» **Available records**
+++

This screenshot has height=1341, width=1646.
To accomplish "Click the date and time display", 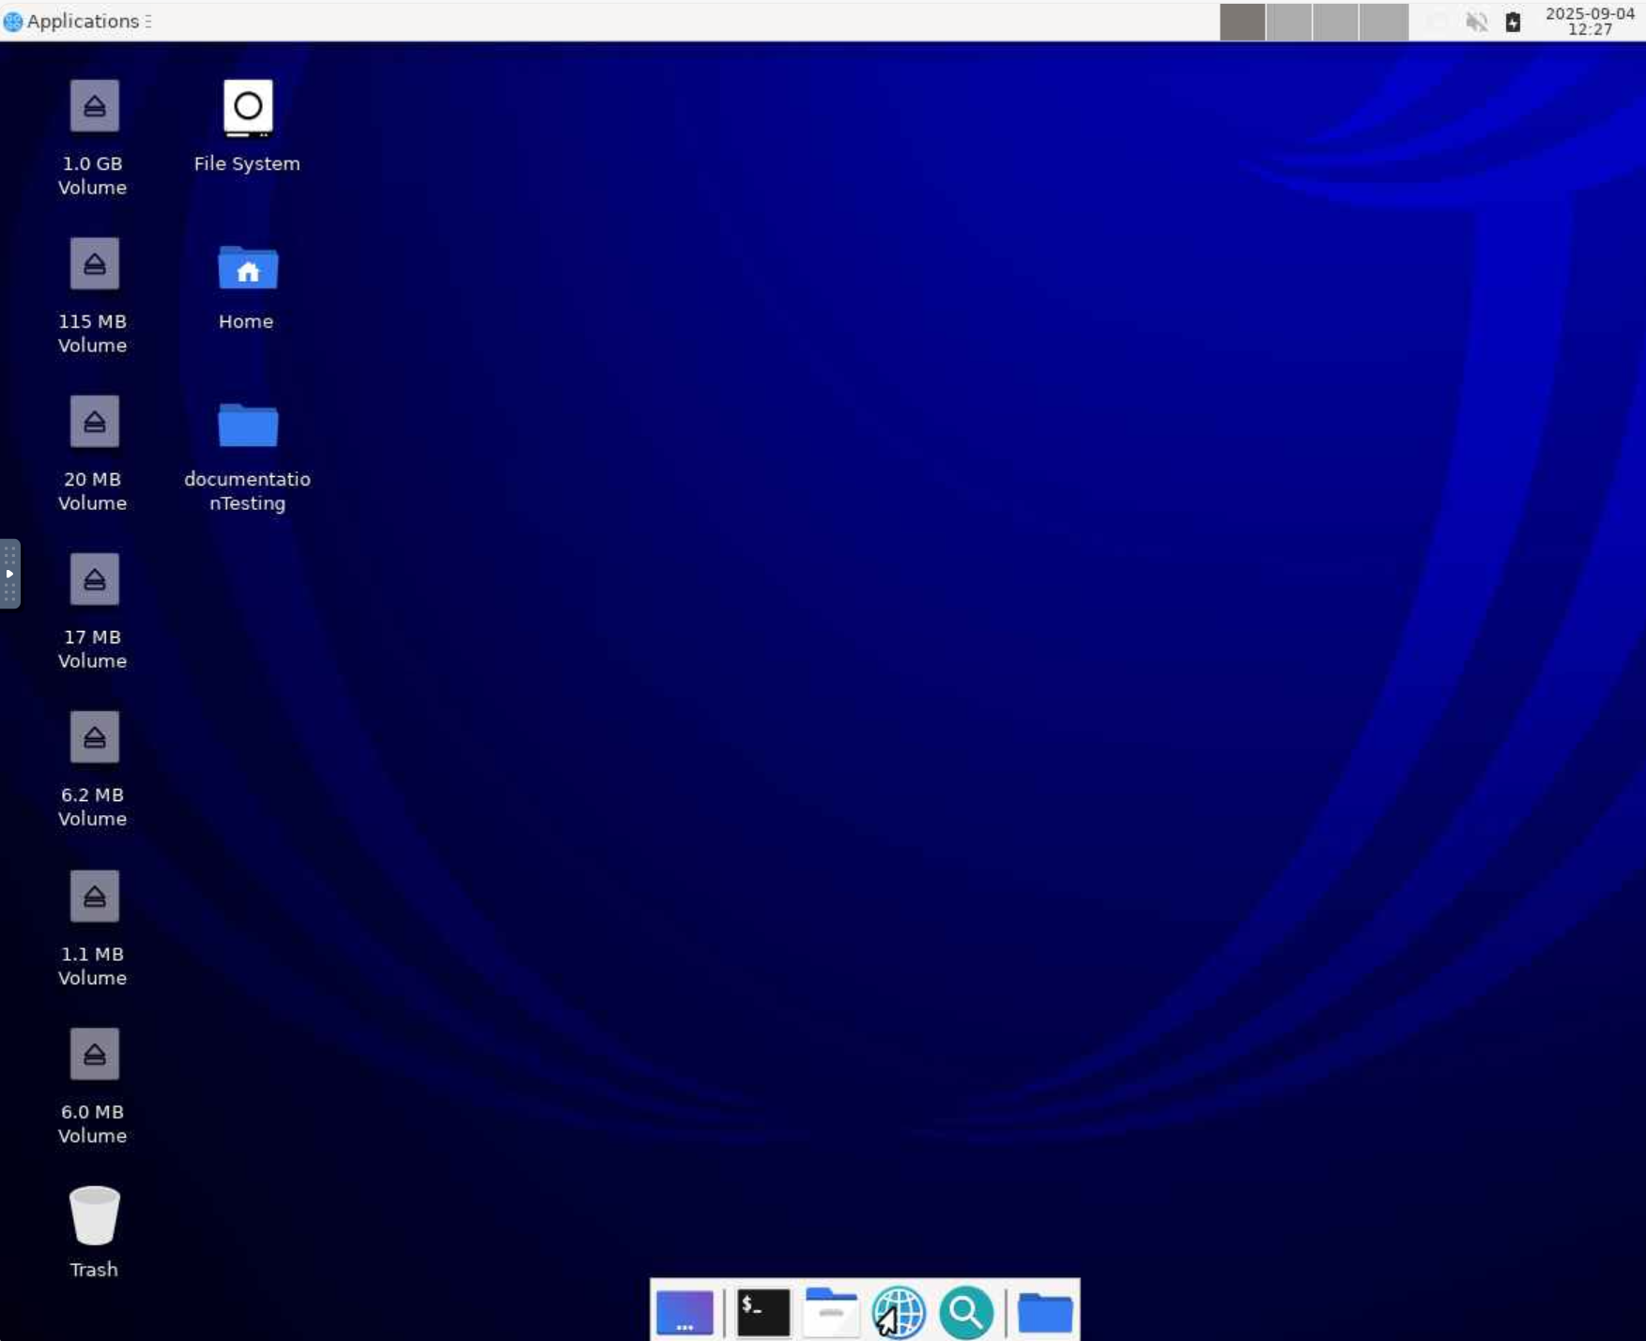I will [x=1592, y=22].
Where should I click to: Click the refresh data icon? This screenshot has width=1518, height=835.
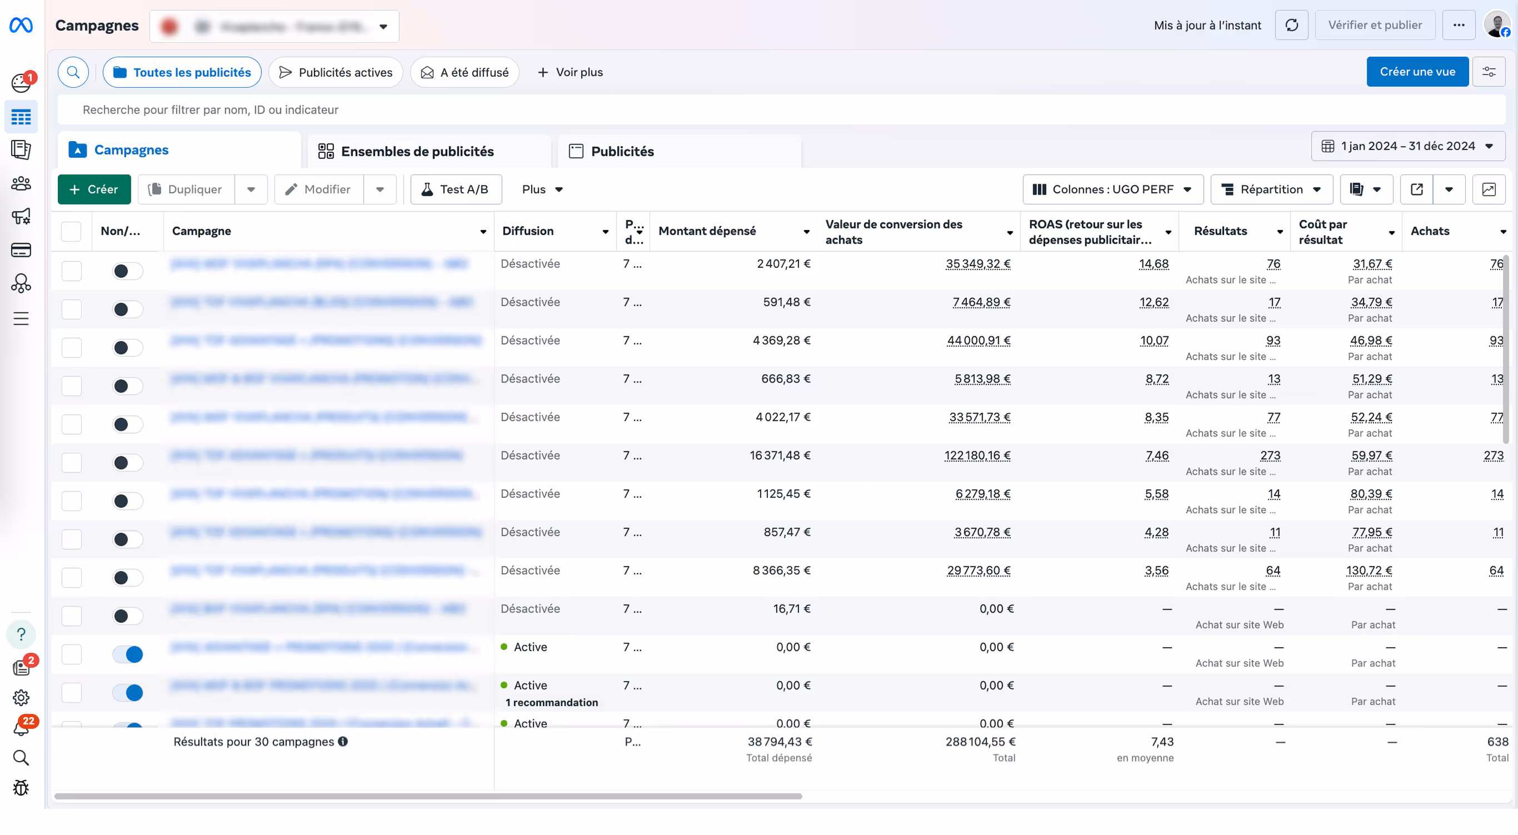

+++

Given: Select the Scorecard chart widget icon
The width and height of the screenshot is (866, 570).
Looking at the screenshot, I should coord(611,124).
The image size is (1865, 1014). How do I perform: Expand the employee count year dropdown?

+++

» **Action item**
If a line in the records contains the word "This", copy it out.

» **Finished task**
This screenshot has height=1341, width=1646.
Where should I click to: Click the refresh data icon? This screenshot has width=1518, height=835.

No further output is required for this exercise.